Sentdex / Falcon-LLM

Helper scripts and examples for exploring the Falcon LLM models
Apache License 2.0
170 stars 46 forks source link

Best Practice for Handling Variable-Length Sequences in Training an LLM Model on a Chatbot Dataset #4

Open HumzaSami00 opened 1 year ago

HumzaSami00 commented 1 year ago

I am currently engaged in training Falcon (LLM) on a chatbot dataset, and I would appreciate some guidance on handling variable-length sequences within the dataset. The dataset consists of multiple examples of chat messages exchanged between user 1 and user 2, totaling around 500 such instances. Each example varies in the number of messages it contains, leading to differing sequence lengths. Here are two representative data points from the dataset:

Datapoint 1 = """user 1 : How are you ?\n user 2 : I am good. \n user 1 : What do you like ? \n user 2 : Apples"""

Datapoint 2 = """user 1 : How are you ?\nuser 2 : I am good.\n user 1 : What do you like in fruits?\n user 2 : Oranges \nuser 1 : Great me too\n user 2 : But sometimes I like mangoes \nuser 1 : seems intresting \n user 2 : Yeah"""

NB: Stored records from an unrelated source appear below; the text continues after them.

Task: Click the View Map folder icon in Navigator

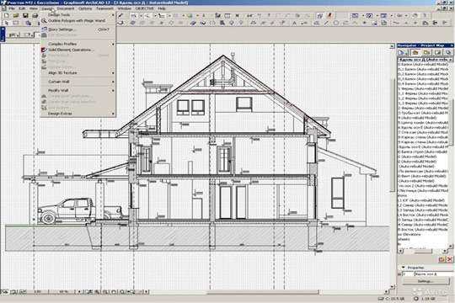Action: (x=415, y=52)
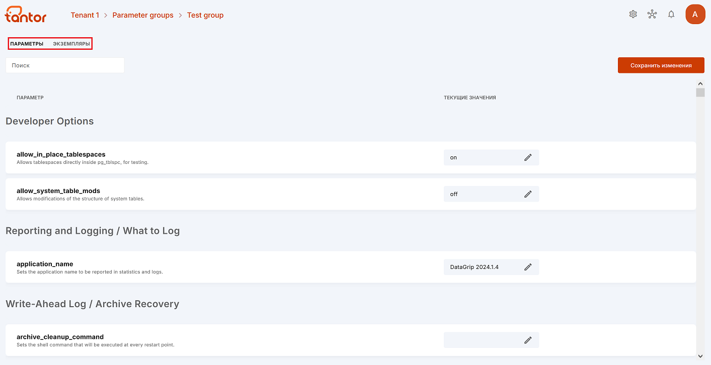This screenshot has height=365, width=711.
Task: Edit allow_system_table_mods value with pencil icon
Action: (528, 194)
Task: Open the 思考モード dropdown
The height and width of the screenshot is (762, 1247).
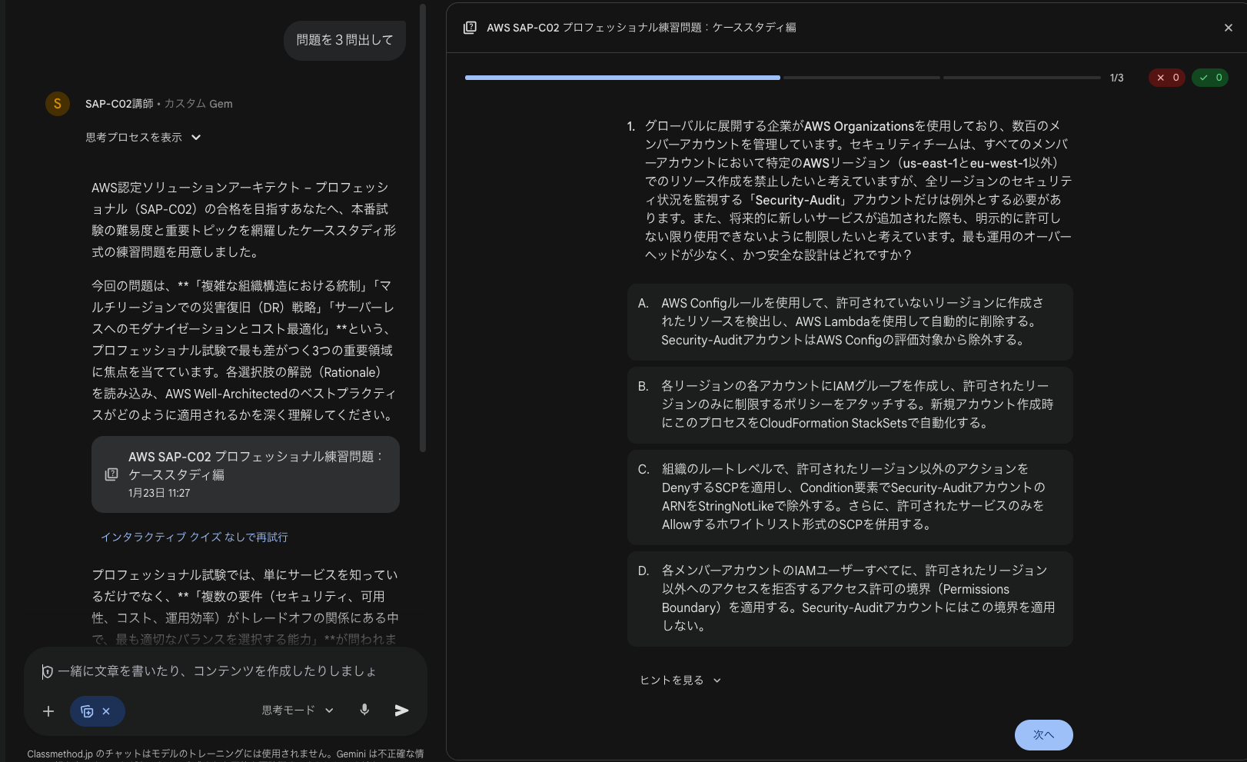Action: (296, 710)
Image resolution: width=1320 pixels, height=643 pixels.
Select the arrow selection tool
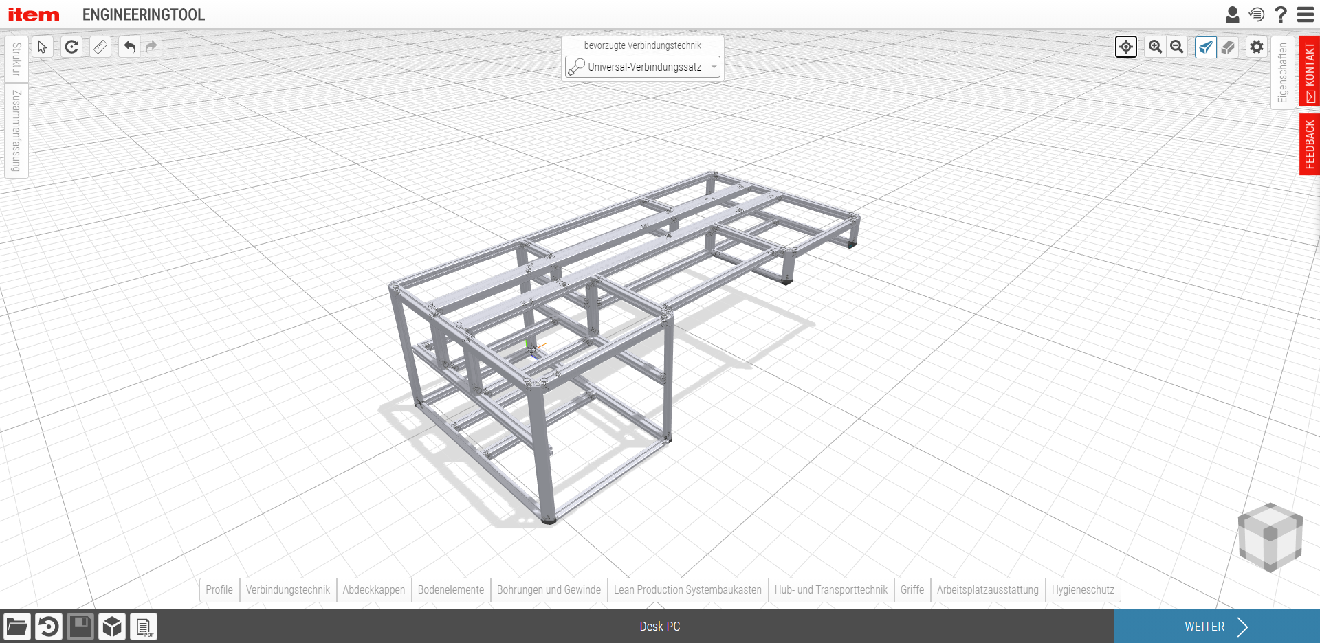(x=41, y=47)
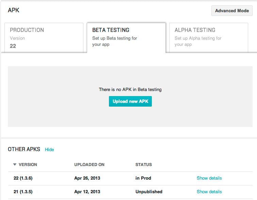257x200 pixels.
Task: Click the Status column header
Action: click(143, 165)
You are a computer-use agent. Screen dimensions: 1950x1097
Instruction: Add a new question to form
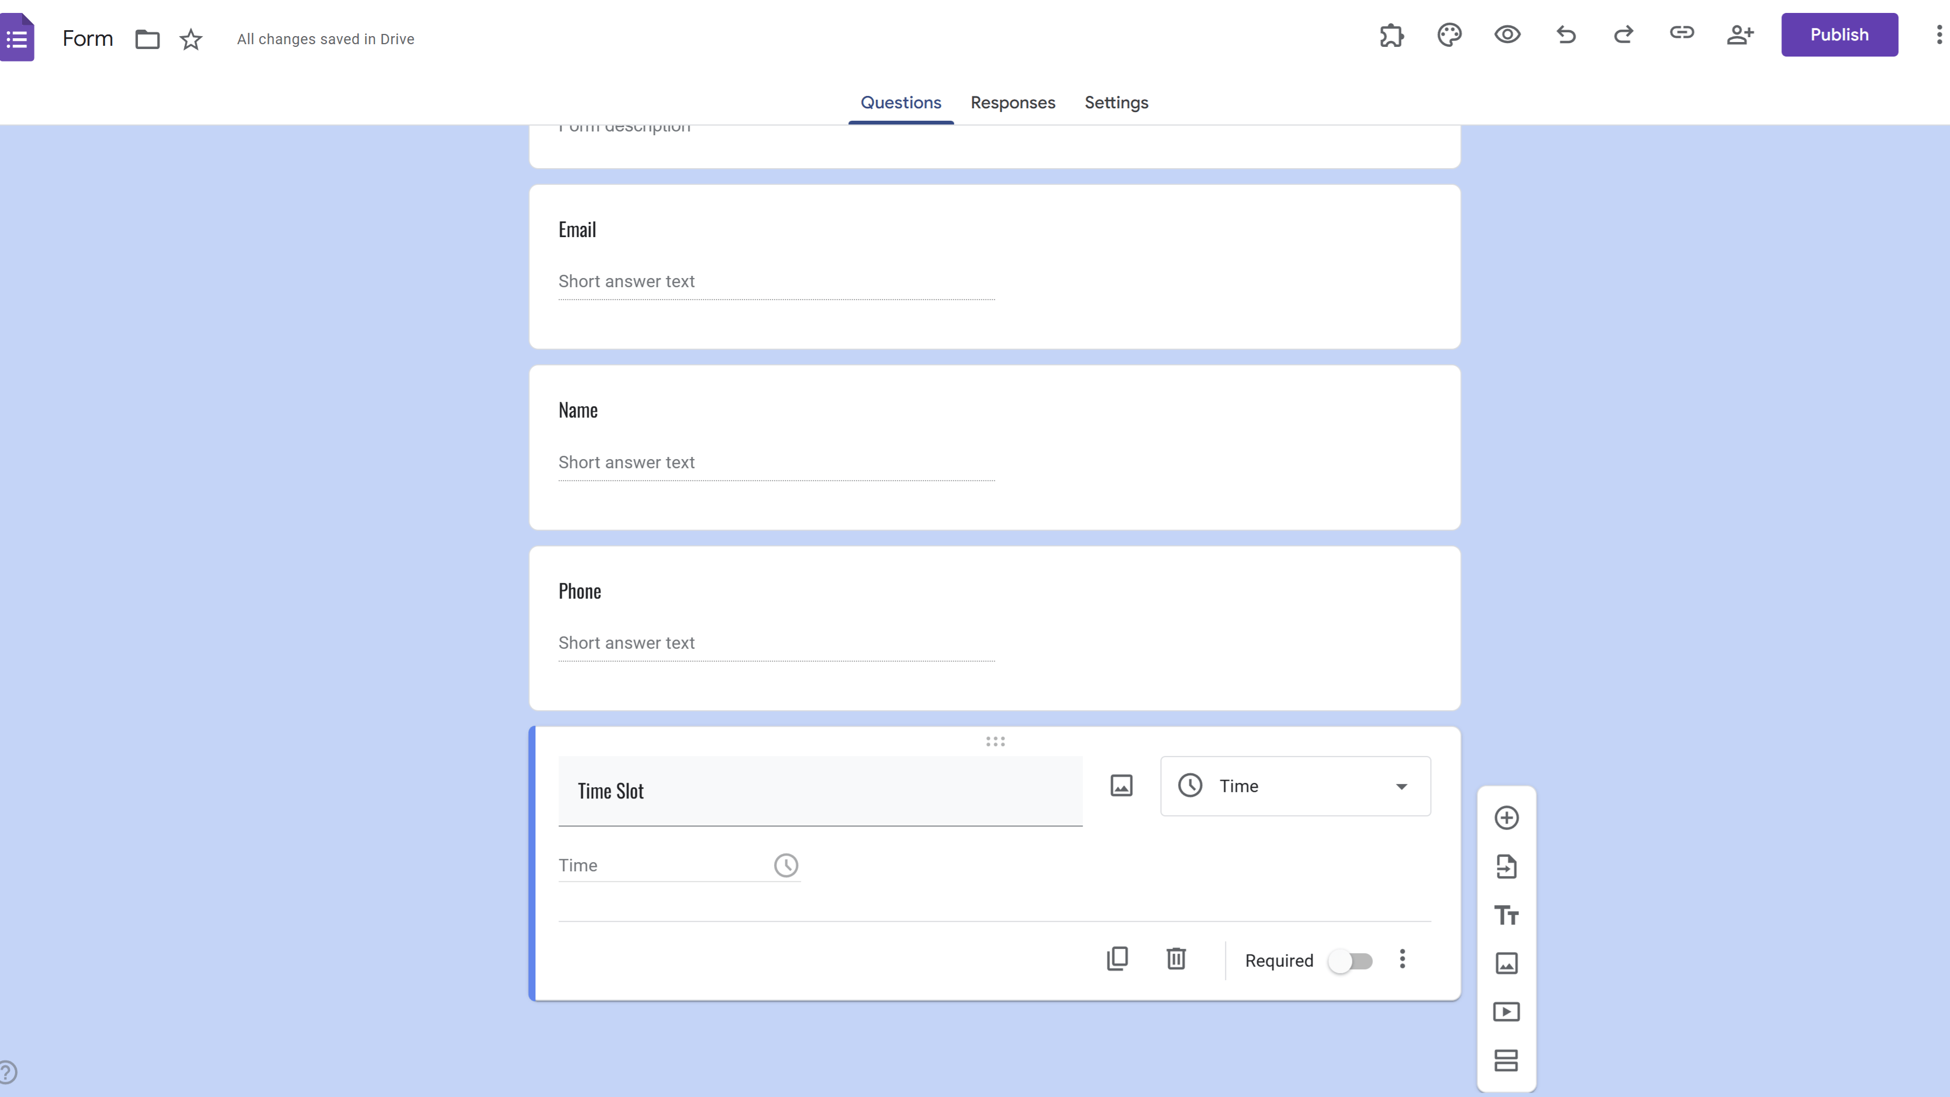pos(1506,818)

To facilitate the training process, I tokenized the dataset, setting a maximum_length of input_ids to 4 tokens, and handled overflowed tokens by padding them accordingly.

Now, my question is: in cases where a chat message contains fewer than 4 tokens, what is considered a best practice? Should I pad these shorter sequences to match the maximum length, or would it be more suitable to keep them as they are?

I would appreciate any insights or suggestions on the most appropriate approach for handling variable-length sequences in this context.